** Dataset excerpts follows **

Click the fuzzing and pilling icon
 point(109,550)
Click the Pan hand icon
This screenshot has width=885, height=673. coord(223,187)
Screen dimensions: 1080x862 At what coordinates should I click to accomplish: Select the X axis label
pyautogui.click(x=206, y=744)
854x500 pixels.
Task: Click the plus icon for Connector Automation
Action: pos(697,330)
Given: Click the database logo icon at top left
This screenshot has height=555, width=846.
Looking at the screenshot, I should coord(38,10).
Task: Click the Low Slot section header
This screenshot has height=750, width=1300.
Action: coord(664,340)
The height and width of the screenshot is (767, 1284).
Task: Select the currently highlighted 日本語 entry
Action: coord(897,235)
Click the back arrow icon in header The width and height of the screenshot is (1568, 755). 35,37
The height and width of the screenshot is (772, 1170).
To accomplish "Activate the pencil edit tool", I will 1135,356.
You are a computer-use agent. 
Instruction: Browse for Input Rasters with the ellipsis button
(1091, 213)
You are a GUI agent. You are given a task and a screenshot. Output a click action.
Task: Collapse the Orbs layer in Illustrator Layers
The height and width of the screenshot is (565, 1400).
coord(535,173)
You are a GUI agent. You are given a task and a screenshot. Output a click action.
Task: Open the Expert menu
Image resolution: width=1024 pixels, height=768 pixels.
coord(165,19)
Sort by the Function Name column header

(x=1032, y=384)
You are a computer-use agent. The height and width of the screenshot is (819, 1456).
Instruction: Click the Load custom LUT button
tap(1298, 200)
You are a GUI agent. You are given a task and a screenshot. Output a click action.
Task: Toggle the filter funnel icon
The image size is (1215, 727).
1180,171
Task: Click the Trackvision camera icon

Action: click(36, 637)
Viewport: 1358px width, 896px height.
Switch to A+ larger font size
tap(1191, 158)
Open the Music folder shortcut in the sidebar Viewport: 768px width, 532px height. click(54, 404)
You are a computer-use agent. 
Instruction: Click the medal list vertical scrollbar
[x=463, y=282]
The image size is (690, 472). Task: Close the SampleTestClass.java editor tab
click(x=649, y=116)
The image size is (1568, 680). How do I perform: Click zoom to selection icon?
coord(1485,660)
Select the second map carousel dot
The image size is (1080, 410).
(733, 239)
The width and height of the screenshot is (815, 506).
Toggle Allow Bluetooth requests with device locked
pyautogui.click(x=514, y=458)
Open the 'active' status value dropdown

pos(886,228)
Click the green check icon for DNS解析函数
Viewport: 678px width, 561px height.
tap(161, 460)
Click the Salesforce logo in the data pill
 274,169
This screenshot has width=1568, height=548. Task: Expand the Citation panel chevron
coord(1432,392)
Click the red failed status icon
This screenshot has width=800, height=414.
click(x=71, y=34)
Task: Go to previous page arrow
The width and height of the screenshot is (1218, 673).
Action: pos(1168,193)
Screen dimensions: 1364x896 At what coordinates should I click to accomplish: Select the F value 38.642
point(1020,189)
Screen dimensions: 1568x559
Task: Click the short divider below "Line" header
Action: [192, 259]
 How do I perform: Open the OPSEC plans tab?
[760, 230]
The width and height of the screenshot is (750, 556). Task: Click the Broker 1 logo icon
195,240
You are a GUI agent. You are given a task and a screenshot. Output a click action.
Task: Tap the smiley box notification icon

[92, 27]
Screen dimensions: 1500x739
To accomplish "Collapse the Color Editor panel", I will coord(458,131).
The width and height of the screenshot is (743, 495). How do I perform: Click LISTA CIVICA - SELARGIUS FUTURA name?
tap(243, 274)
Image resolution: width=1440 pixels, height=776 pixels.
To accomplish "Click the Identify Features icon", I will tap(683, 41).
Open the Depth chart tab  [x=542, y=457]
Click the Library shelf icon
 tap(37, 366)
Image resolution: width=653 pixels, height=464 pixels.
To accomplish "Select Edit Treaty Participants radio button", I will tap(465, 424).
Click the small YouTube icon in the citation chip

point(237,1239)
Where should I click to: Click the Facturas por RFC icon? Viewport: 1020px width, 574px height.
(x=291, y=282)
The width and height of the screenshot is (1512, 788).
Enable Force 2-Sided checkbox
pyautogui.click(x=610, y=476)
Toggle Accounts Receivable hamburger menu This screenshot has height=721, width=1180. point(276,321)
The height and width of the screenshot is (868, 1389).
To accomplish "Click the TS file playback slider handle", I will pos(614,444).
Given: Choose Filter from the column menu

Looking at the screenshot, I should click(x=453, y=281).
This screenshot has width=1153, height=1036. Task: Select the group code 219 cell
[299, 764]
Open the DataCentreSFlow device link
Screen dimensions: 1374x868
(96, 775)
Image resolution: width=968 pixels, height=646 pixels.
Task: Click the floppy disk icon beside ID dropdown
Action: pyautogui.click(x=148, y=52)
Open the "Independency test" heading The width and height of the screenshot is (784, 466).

** End of Dataset excerpts **

● Task goal
Would you transcribe the entries above exactly as they appear?

● Output for this exercise
Click the fuzzing and pilling icon
 point(109,550)
Click the Pan hand icon
This screenshot has width=885, height=673. coord(223,187)
Screen dimensions: 1080x862 At what coordinates should I click to accomplish: Select the X axis label
pyautogui.click(x=206, y=744)
854x500 pixels.
Task: Click the plus icon for Connector Automation
Action: pos(697,330)
Given: Click the database logo icon at top left
This screenshot has height=555, width=846.
Looking at the screenshot, I should coord(38,10).
Task: Click the Low Slot section header
This screenshot has height=750, width=1300.
Action: coord(664,340)
The height and width of the screenshot is (767, 1284).
Task: Select the currently highlighted 日本語 entry
Action: coord(897,235)
Click the back arrow icon in header The width and height of the screenshot is (1568, 755). 35,37
The height and width of the screenshot is (772, 1170).
To accomplish "Activate the pencil edit tool", I will 1135,356.
You are a computer-use agent. 
Instruction: Browse for Input Rasters with the ellipsis button
(1091, 213)
You are a GUI agent. You are given a task and a screenshot. Output a click action.
Task: Collapse the Orbs layer in Illustrator Layers
The height and width of the screenshot is (565, 1400).
coord(535,173)
You are a GUI agent. You are given a task and a screenshot. Output a click action.
Task: Open the Expert menu
Image resolution: width=1024 pixels, height=768 pixels.
coord(165,19)
Sort by the Function Name column header

(x=1032, y=384)
You are a computer-use agent. The height and width of the screenshot is (819, 1456).
Instruction: Click the Load custom LUT button
tap(1298, 200)
You are a GUI agent. You are given a task and a screenshot. Output a click action.
Task: Toggle the filter funnel icon
The image size is (1215, 727).
1180,171
Task: Click the Trackvision camera icon

Action: click(36, 637)
Viewport: 1358px width, 896px height.
Switch to A+ larger font size
tap(1191, 158)
Open the Music folder shortcut in the sidebar Viewport: 768px width, 532px height. click(54, 404)
You are a computer-use agent. 
Instruction: Click the medal list vertical scrollbar
[x=463, y=282]
The image size is (690, 472). Task: Close the SampleTestClass.java editor tab
click(x=649, y=116)
The image size is (1568, 680). How do I perform: Click zoom to selection icon?
coord(1485,660)
Select the second map carousel dot
The image size is (1080, 410).
(733, 239)
The width and height of the screenshot is (815, 506).
Toggle Allow Bluetooth requests with device locked
pyautogui.click(x=514, y=458)
Open the 'active' status value dropdown

pos(886,228)
Click the green check icon for DNS解析函数
Viewport: 678px width, 561px height.
tap(161, 460)
Click the Salesforce logo in the data pill
 274,169
This screenshot has width=1568, height=548. Task: Expand the Citation panel chevron
coord(1432,392)
Click the red failed status icon
This screenshot has width=800, height=414.
click(x=71, y=34)
Task: Go to previous page arrow
The width and height of the screenshot is (1218, 673).
Action: pos(1168,193)
Screen dimensions: 1364x896 At what coordinates should I click to accomplish: Select the F value 38.642
point(1020,189)
Screen dimensions: 1568x559
Task: Click the short divider below "Line" header
Action: [192, 259]
 How do I perform: Open the OPSEC plans tab?
[760, 230]
The width and height of the screenshot is (750, 556). Task: Click the Broker 1 logo icon
195,240
You are a GUI agent. You are given a task and a screenshot. Output a click action.
Task: Tap the smiley box notification icon

[92, 27]
Screen dimensions: 1500x739
To accomplish "Collapse the Color Editor panel", I will coord(458,131).
The width and height of the screenshot is (743, 495). How do I perform: Click LISTA CIVICA - SELARGIUS FUTURA name?
tap(243, 274)
Image resolution: width=1440 pixels, height=776 pixels.
To accomplish "Click the Identify Features icon", I will tap(683, 41).
Open the Depth chart tab  [x=542, y=457]
Click the Library shelf icon
 tap(37, 366)
Image resolution: width=653 pixels, height=464 pixels.
To accomplish "Select Edit Treaty Participants radio button", I will tap(465, 424).
Click the small YouTube icon in the citation chip

point(237,1239)
Where should I click to: Click the Facturas por RFC icon? Viewport: 1020px width, 574px height.
(x=291, y=282)
The width and height of the screenshot is (1512, 788).
Enable Force 2-Sided checkbox
pyautogui.click(x=610, y=476)
Toggle Accounts Receivable hamburger menu This screenshot has height=721, width=1180. point(276,321)
The height and width of the screenshot is (868, 1389).
To accomplish "Click the TS file playback slider handle", I will pos(614,444).
Given: Choose Filter from the column menu

Looking at the screenshot, I should click(x=453, y=281).
This screenshot has width=1153, height=1036. Task: Select the group code 219 cell
[299, 764]
Open the DataCentreSFlow device link
Screen dimensions: 1374x868
(96, 775)
Image resolution: width=968 pixels, height=646 pixels.
Task: Click the floppy disk icon beside ID dropdown
Action: pyautogui.click(x=148, y=52)
Open the "Independency test" heading The width and height of the screenshot is (784, 466).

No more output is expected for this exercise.